- [Provided passage]
---+---
CONSUMER AMENDMENTS TO UETA  

1. Define “consumer” transactions very broadly. UETA will apply all sorts of personal transactions, including purchases, credit, employment related, securities transactions, interactions with government, etc. Special protections for consumers must be defined as broadly as possible.

Amendment: Add a definition for consumer as follows:

“Consumer” means a natural person acting with respect to or affecting primarily personal, household, or family purposes or interests.

2.  In consumer transactions, electronic records should only be provided in electronic transactions, not in person-to-person transactions.   Under UETA consumers could sign a piece of paper in a person-to-person transaction -- even when the consumer does not own a computer -- and still find that all notices, disclosures and records relating to that transaction are posted on a website in their name. Over two thirds of this nation's households are not yet online, and the percentage of elderly and poor who do not own computers are much higher. Yet, UETA would allow crucial notices now required to be on paper and handed to these consumers to be posted on a website. For example, the notice of the right to cancel a door-to-door sale, as required by state law and the FTC, could be posted on a website, or a notice of the right to cure a default could be emailed to a stale email address. So long as a business is permitted to charge the consumer more to receive paper records, or even to refuse to provide the product unless the consumer receives paper records, the consent cannot be truly voluntary. There must be a blanket rule that does hinge on consumer consent.

For consumer transactions, the bill should apply only to on-line transactions. All notices, disclosures, as well as the contract itself can be provided electronically, by delivering them to the consumer's previously established email address if the contract is negotiated and consummated on-line and not in person.

However, when the parties are in person, paper must be provided. There is no objection to a consumer agreeing - even in person to person transactions - to receive post transaction notices electronically, so long as the consumer consents electronically from the email address to which the notices will be sent in the future (See Paragraph 3).
---+---
- [Data excerpts]

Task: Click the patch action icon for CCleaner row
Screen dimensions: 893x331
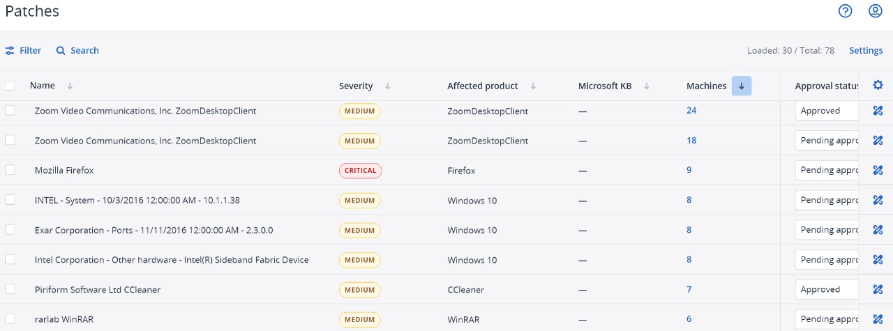Action: (878, 289)
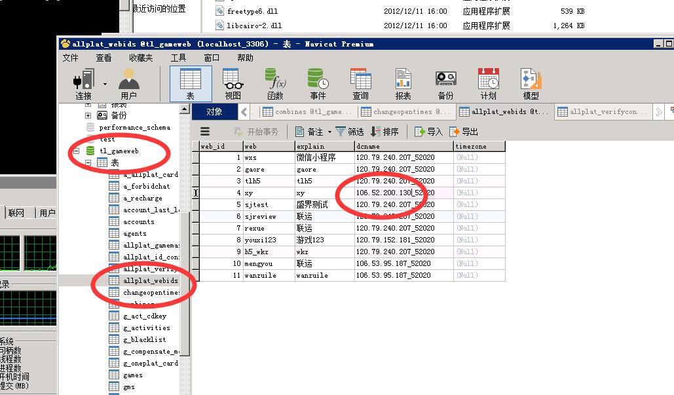Select the 计划 (Schedule) toolbar icon
The image size is (674, 395).
tap(488, 84)
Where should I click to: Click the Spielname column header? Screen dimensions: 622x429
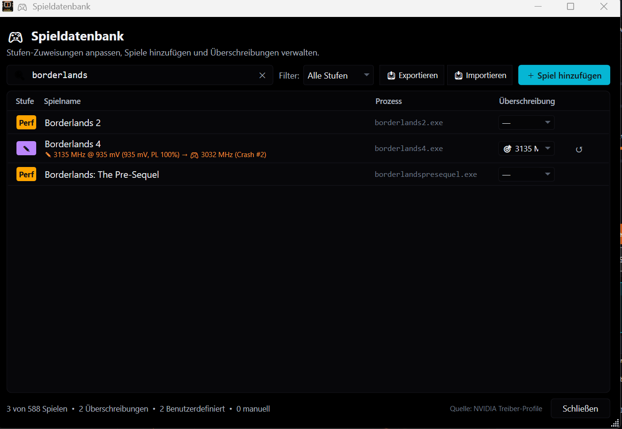click(x=62, y=101)
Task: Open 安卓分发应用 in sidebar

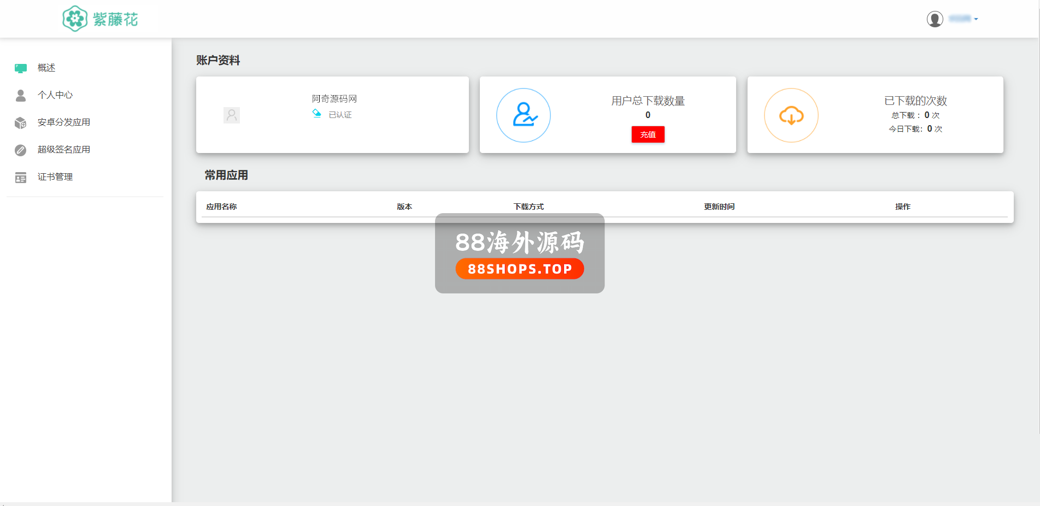Action: [64, 122]
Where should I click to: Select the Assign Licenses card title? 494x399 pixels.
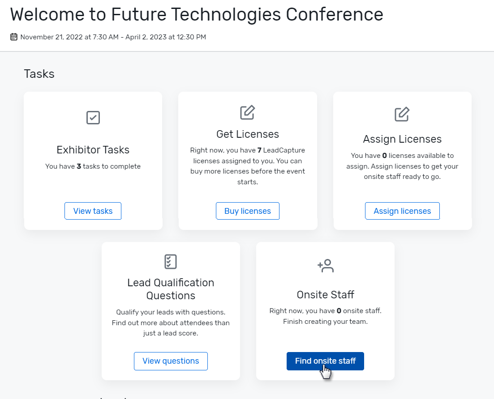click(402, 139)
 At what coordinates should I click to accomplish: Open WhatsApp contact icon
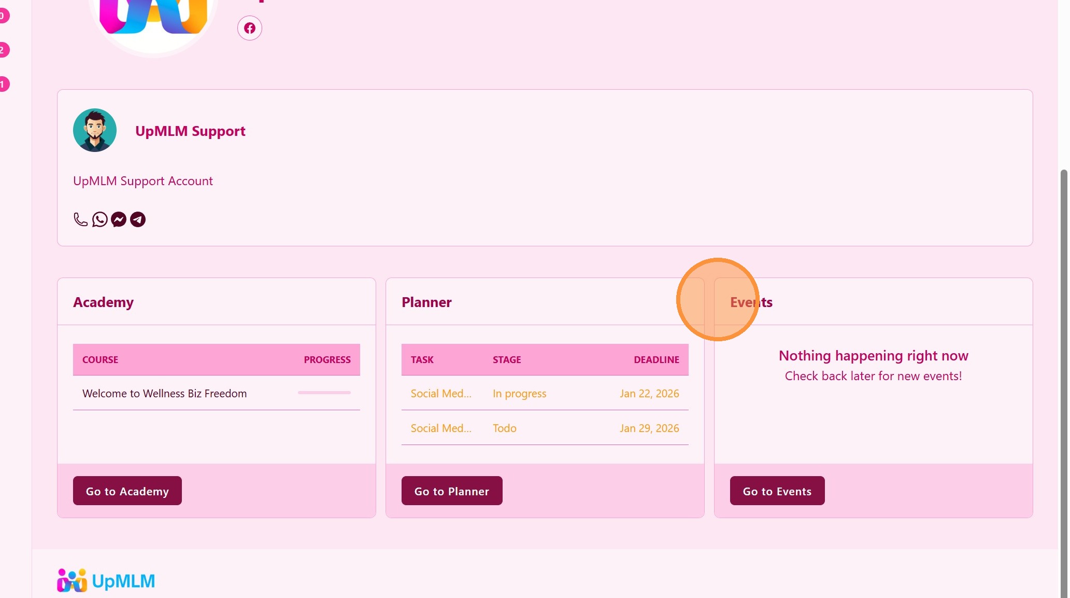pyautogui.click(x=99, y=219)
---+---
- [Task] Reproduce the text on consumer amendments to UETA in full, word for word. The material plays no part in what comes next.

- [Response for this exercise]
CONSUMER AMENDMENTS TO UETA  

1. Define “consumer” transactions very broadly. UETA will apply all sorts of personal transactions, including purchases, credit, employment related, securities transactions, interactions with government, etc. Special protections for consumers must be defined as broadly as possible.

Amendment: Add a definition for consumer as follows:

“Consumer” means a natural person acting with respect to or affecting primarily personal, household, or family purposes or interests.

2.  In consumer transactions, electronic records should only be provided in electronic transactions, not in person-to-person transactions.   Under UETA consumers could sign a piece of paper in a person-to-person transaction -- even when the consumer does not own a computer -- and still find that all notices, disclosures and records relating to that transaction are posted on a website in their name. Over two thirds of this nation's households are not yet online, and the percentage of elderly and poor who do not own computers are much higher. Yet, UETA would allow crucial notices now required to be on paper and handed to these consumers to be posted on a website. For example, the notice of the right to cancel a door-to-door sale, as required by state law and the FTC, could be posted on a website, or a notice of the right to cure a default could be emailed to a stale email address. So long as a business is permitted to charge the consumer more to receive paper records, or even to refuse to provide the product unless the consumer receives paper records, the consent cannot be truly voluntary. There must be a blanket rule that does hinge on consumer consent.

For consumer transactions, the bill should apply only to on-line transactions. All notices, disclosures, as well as the contract itself can be provided electronically, by delivering them to the consumer's previously established email address if the contract is negotiated and consummated on-line and not in person.

However, when the parties are in person, paper must be provided. There is no objection to a consumer agreeing - even in person to person transactions - to receive post transaction notices electronically, so long as the consumer consents electronically from the email address to which the notices will be sent in the future (See Paragraph 3).